Я веки мертвому себе
Спускаю ниже,
Кладя на них
Два медных пятачка.
На эти деньги,
С мертвых глаз,
Могильщику теплее станет, —
Меня зарыв,
Он тот же час
Себя сивухой остаканит.
И скажет громко:
«Вот чудак!
Он в жизни
Буйствовал немало…
Но одолеть не мог никак
Пяти страниц
Из «Капитала».
Декабрь 1924
Цветы мне говорят прощай,
Головками кивая низко.
Ты больше не увидишь близко
Родное поле, отчий край.
Любимые! Ну что ж, ну что ж!
Я видел вас и видел землю,
И эту гробовую дрожь
Как ласку новую приемлю.
Весенний вечер. Синий час.
Ну как же не любить мне вас,
Как не любить мне вас, цветы?
Я с вами выпил бы на «ты».
Шуми левкой и резеда.
С моей душой стряслась беда.
С душой моей стряслась беда.
Шуми, левкой и резеда.
Ах, колокольчик! твой ли пыл
Мне в душу песней позвонил
И рассказал, что васильки
Очей любимых далеки.
Не пой! не пой мне!

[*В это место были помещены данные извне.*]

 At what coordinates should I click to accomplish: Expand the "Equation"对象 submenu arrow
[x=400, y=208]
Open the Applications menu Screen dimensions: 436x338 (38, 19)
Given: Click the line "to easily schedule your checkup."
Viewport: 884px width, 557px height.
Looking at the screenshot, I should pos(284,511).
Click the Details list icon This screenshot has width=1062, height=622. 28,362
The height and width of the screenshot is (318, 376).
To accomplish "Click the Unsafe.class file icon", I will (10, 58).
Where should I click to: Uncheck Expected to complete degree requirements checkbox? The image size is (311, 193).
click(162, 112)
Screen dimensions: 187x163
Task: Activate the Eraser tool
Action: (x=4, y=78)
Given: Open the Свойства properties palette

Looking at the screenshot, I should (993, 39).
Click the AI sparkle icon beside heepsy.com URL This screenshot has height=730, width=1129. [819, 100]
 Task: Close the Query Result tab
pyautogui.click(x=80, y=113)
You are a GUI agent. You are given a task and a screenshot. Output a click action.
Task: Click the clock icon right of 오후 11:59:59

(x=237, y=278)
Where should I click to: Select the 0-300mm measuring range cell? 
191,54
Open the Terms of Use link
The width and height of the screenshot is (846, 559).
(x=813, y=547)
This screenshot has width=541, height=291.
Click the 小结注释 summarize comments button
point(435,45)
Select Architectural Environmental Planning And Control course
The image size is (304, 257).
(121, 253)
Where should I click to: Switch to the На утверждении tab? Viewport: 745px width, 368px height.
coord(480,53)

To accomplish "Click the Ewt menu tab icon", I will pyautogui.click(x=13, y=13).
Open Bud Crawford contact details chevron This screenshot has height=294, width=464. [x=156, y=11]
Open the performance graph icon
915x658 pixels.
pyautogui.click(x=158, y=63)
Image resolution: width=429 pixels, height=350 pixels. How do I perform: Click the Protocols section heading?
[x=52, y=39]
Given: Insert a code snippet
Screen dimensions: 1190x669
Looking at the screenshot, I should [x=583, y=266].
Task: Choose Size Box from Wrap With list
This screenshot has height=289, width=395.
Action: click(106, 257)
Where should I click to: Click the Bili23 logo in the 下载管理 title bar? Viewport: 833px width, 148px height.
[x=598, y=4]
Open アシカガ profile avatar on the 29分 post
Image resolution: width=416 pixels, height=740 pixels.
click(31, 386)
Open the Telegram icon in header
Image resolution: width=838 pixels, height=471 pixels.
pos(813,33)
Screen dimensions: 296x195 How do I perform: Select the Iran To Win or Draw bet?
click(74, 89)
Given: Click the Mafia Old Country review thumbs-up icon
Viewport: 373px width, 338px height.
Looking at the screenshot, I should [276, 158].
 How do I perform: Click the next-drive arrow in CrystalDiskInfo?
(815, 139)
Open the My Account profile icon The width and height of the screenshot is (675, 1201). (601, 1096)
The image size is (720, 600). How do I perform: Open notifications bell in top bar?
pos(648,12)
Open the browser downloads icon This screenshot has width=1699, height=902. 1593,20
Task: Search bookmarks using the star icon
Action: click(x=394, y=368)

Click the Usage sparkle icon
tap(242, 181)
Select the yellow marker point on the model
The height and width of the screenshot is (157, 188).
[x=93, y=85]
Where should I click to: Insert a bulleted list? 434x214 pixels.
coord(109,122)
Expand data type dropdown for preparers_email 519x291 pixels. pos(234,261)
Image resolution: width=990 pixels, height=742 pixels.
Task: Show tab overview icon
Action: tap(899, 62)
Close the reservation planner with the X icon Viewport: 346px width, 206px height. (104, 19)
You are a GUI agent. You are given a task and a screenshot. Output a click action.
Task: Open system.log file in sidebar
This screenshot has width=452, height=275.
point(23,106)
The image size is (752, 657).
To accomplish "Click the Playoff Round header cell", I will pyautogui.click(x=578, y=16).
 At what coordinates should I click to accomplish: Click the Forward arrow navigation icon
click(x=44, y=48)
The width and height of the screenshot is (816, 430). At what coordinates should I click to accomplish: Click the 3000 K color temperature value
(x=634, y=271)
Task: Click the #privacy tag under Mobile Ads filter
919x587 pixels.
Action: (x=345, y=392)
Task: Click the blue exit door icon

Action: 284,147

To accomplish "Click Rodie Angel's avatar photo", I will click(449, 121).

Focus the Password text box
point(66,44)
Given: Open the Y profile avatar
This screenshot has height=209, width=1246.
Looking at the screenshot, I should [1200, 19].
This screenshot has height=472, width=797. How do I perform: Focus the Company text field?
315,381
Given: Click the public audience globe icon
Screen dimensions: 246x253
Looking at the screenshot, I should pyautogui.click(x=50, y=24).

Пощади.
И так огонь горит в груди
Она пришла, как к рифме «вновь»
Неразлучимая любовь.
Цветы мои! не всякий мог
Узнать, что сердцем я продрог,
Не всякий этот холод в нем
Мог растопить своим огнем.
Не всякий, длани кто простер,
Поймать сумеет долю злую.
Как бабочка – я на костер
Лечу и огненность целую.
Я не люблю цветы с кустов,
Не называю их цветами.
Хоть прикасаюсь к ним устами,
Но не найду к ним нежных слов.
Я только тот люблю цветок,
Который врос корнями в землю,
Его люблю я и приемлю,
Как северный наш василек.
И на рябине есть цветы,
Цветы – предшественники ягод,
Они на землю градом лягут,
Багрец свергая с высоты.
Они не те, что на земле.
Цветы рябин другое дело.
Они как жизнь, как наше тело,
Делимое в предвечной мгле.
Любовь моя! прости, прости.
Ничто не обошел я мимо.
Но мне милее на пути,
Что для меня неповторимо.
Неповторимы ты и я.
Помрем – за нас придут другие.
Но это все же не такие —
Уж я не твой, ты не моя
Цветы, скажите мне прощай,
Головками кивая низко,
Что не увидеть больше близко
Ее лицо, любимый край.
Ну что ж! пускай не увидать!
Я поражен другим цветеньем
И потому словесным пеньем
Земную буду славить гладь.
А люди разве не цветы?
О милая, почувствуй ты,
Здесь не пустынные слова.
Как стебель тулово качая,
А эта разве голова
Тебе не роза золотая?
Цветы людей и в солнь и в стыть
Умеют ползать и ходить
Я видел, как цветы ходили,
И сердцем стал с тех пор добрей,
Когда узнал, что в этом мире
То дело было в октябре.
Цветы сражалися друг с другом,
И красный цвет был всех бойчей.
Их больше падало под вьюгой,
Но все же мощностью упругой
Они сразили палачей.
Октябрь! Октябрь!
Мне страшно жаль
Те красные цветы, что пали.
Головку розы режет сталь,
Но все же не боюсь я стали.
Цветы ходячие земли!
Они и сталь сразят почище,
Из стали пустят корабли,
Из стали сделают жилища.
И потому, что я постиг,
Что мир мне не монашья схима,
Я ласково влагаю в стих,
Что все на свете повторимо.
И потому, что я пою,
Пою и вовсе не впустую,
Я милой голову мою
Отдам, как розу золотую.
<1924>
Несмотря на заглавие, цикл навеян не Персией (традиционное название Ирана), где Есенин никогда не был, хотя и хотел совершить это путешествие, а поездками в Закавказье (трижды, в период с сентября 1924 по август 1925 год) и встречами в Баку, Тифлисе (Тбилиси), Батуме.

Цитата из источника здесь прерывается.